Supplied material Start Marker

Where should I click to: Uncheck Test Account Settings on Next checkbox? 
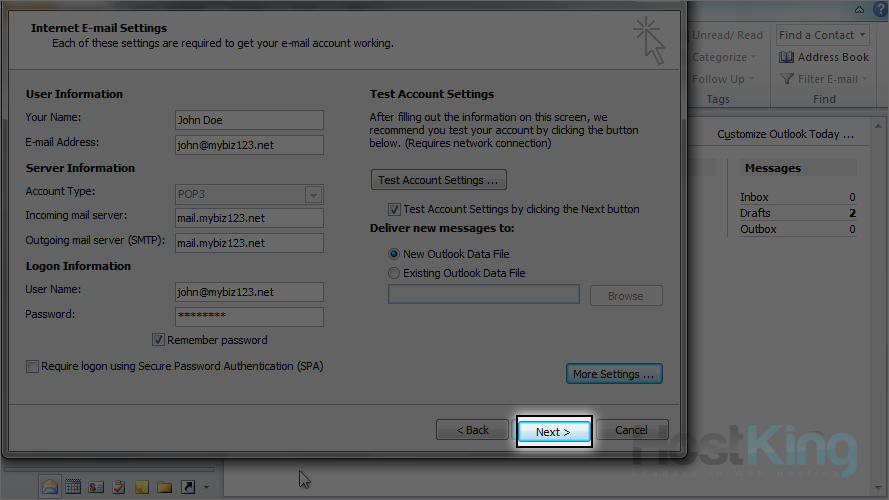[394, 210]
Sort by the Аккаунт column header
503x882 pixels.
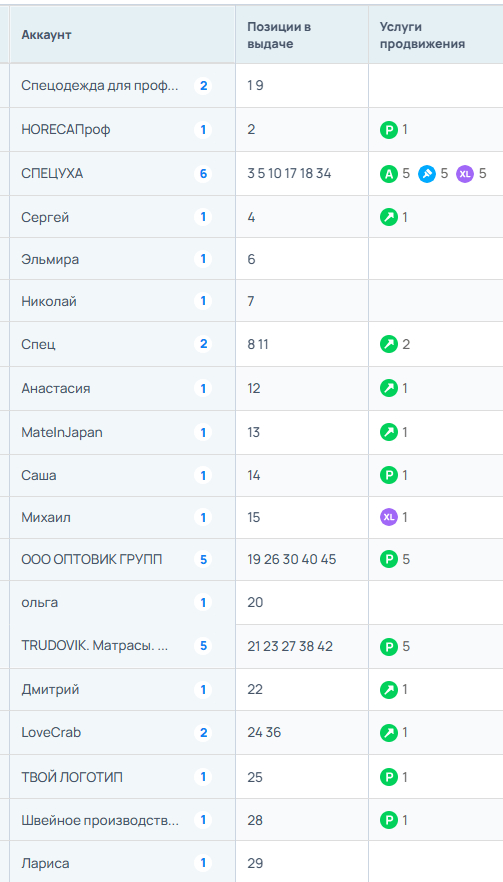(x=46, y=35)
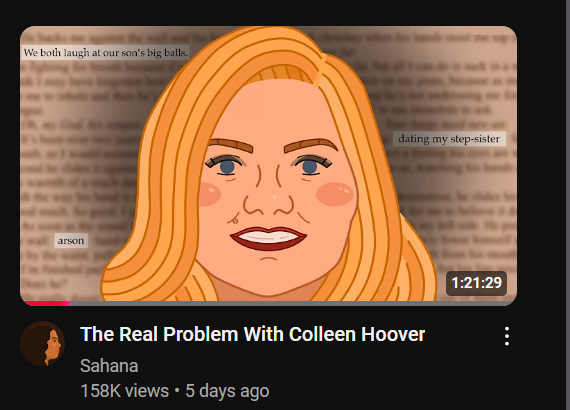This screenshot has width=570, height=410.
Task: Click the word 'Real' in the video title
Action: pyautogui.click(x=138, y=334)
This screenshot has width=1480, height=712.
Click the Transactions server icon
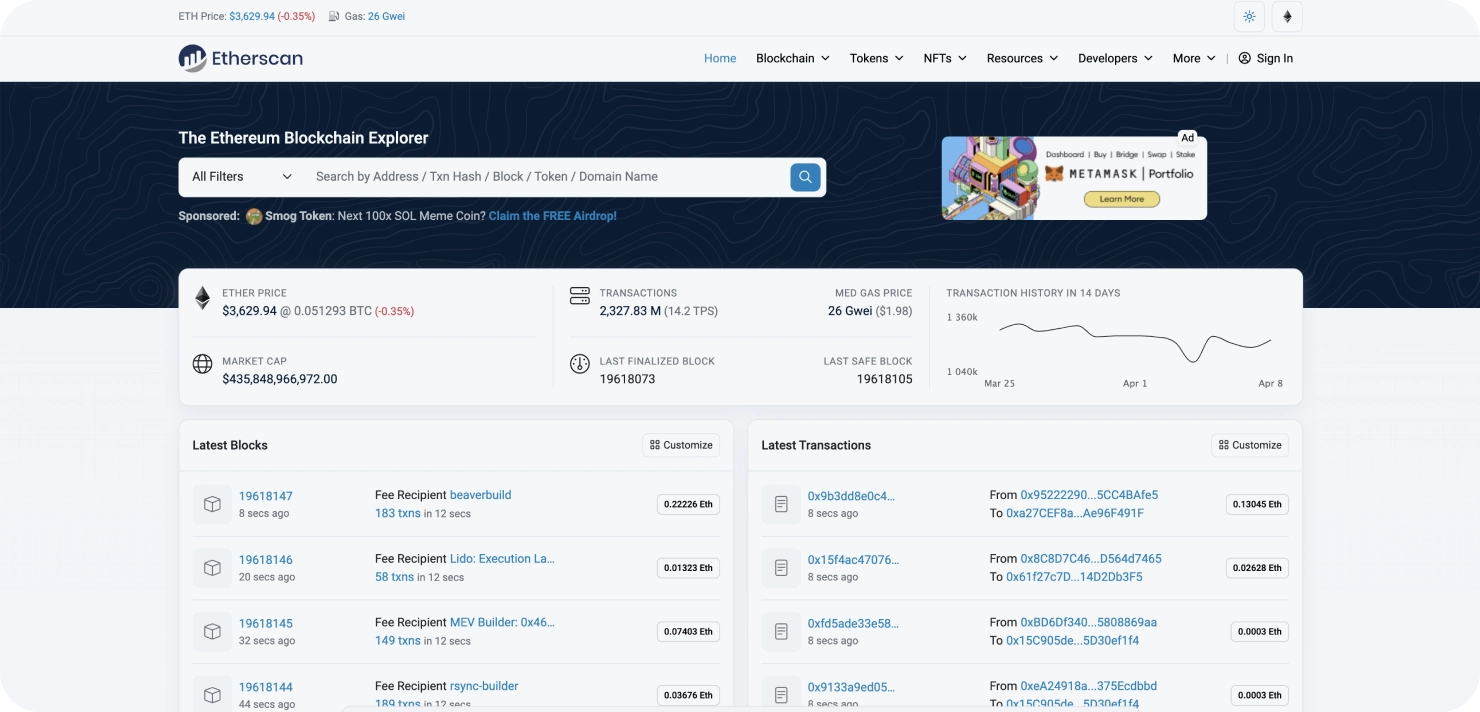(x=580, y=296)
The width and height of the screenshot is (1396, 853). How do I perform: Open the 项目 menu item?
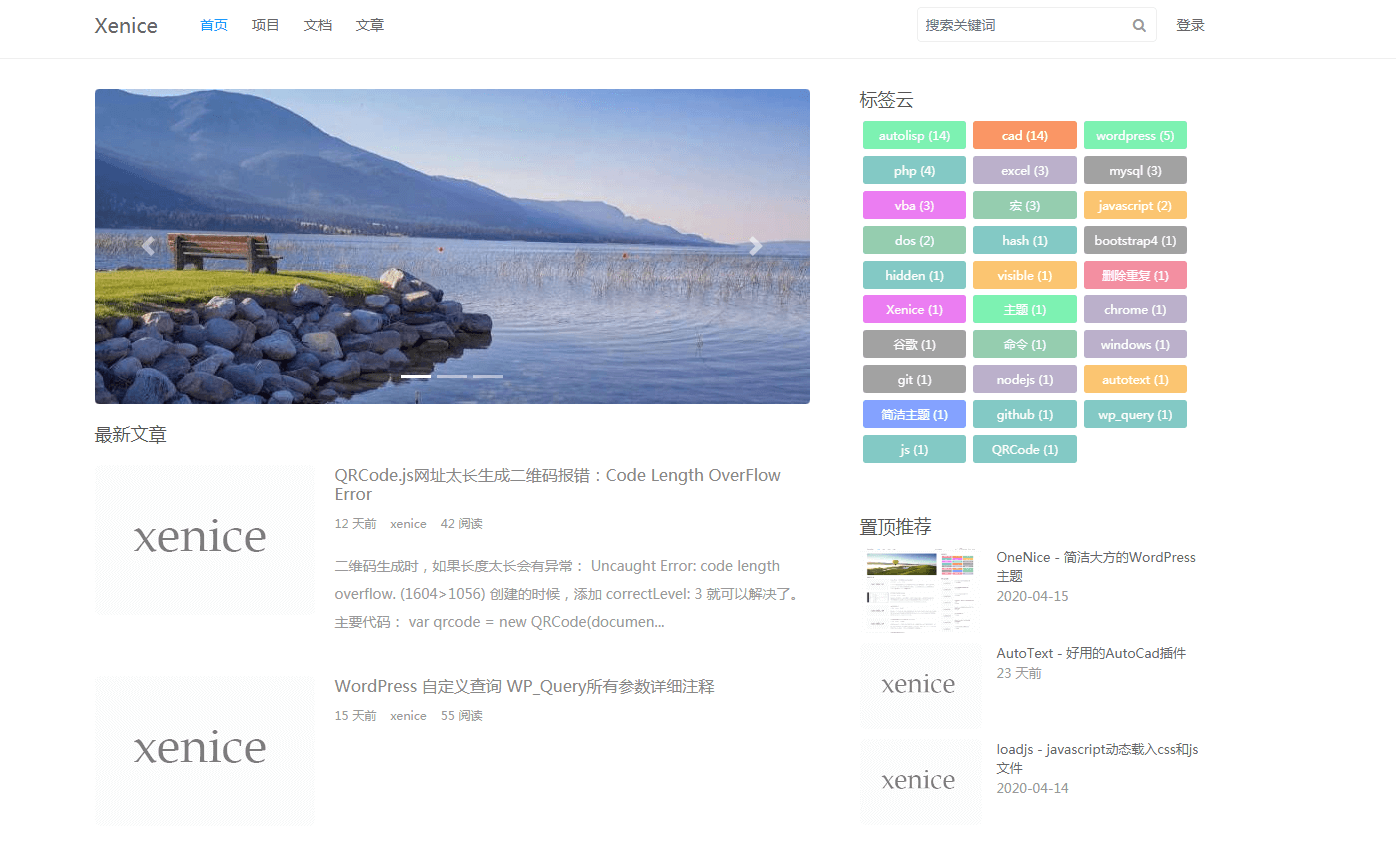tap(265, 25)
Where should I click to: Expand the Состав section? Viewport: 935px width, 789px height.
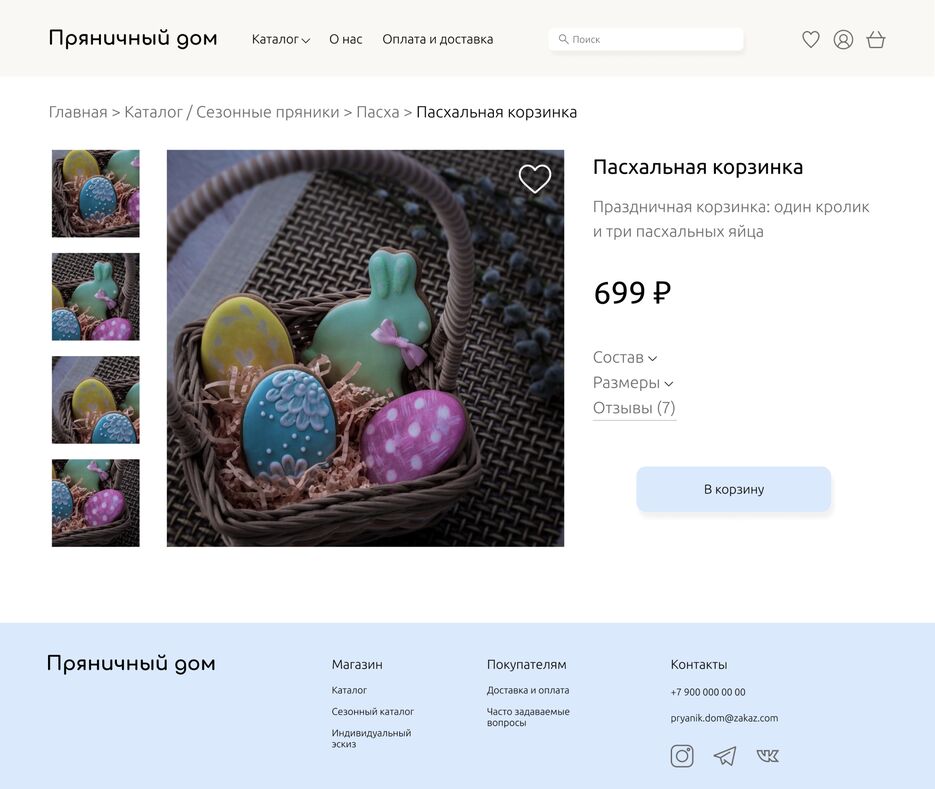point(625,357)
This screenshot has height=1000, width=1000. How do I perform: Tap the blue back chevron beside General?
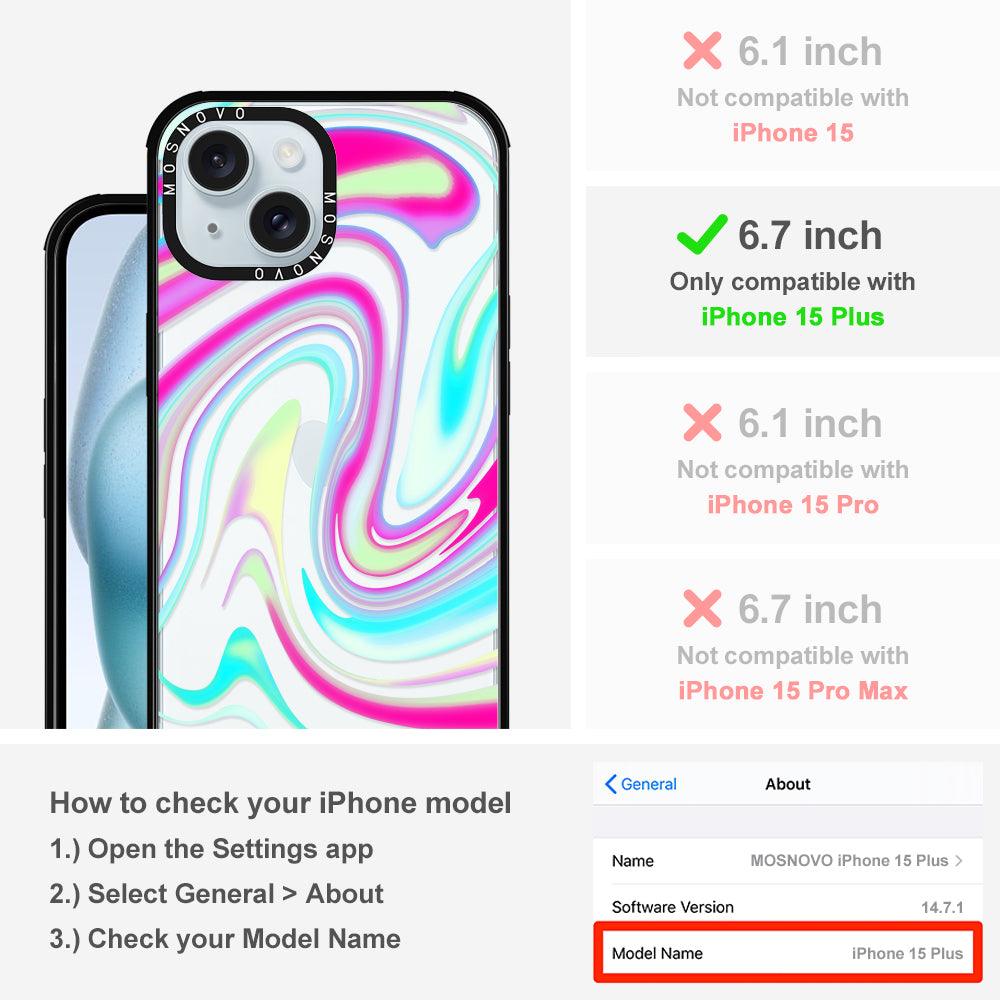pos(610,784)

Supplied material End Marker

What you have to do –
Please set down the lines from the one with "The width and" to the end of the entries above, exactly as they are, and drop every picture.

Your response –
The width and height of the screenshot is (1396, 853). How do I perform: Open the 项目 menu item?
tap(265, 25)
Where should I click to: Expand the Состав section? Viewport: 935px width, 789px height.
point(625,357)
This screenshot has height=1000, width=1000. How do I perform: Tap the blue back chevron beside General?
pos(610,784)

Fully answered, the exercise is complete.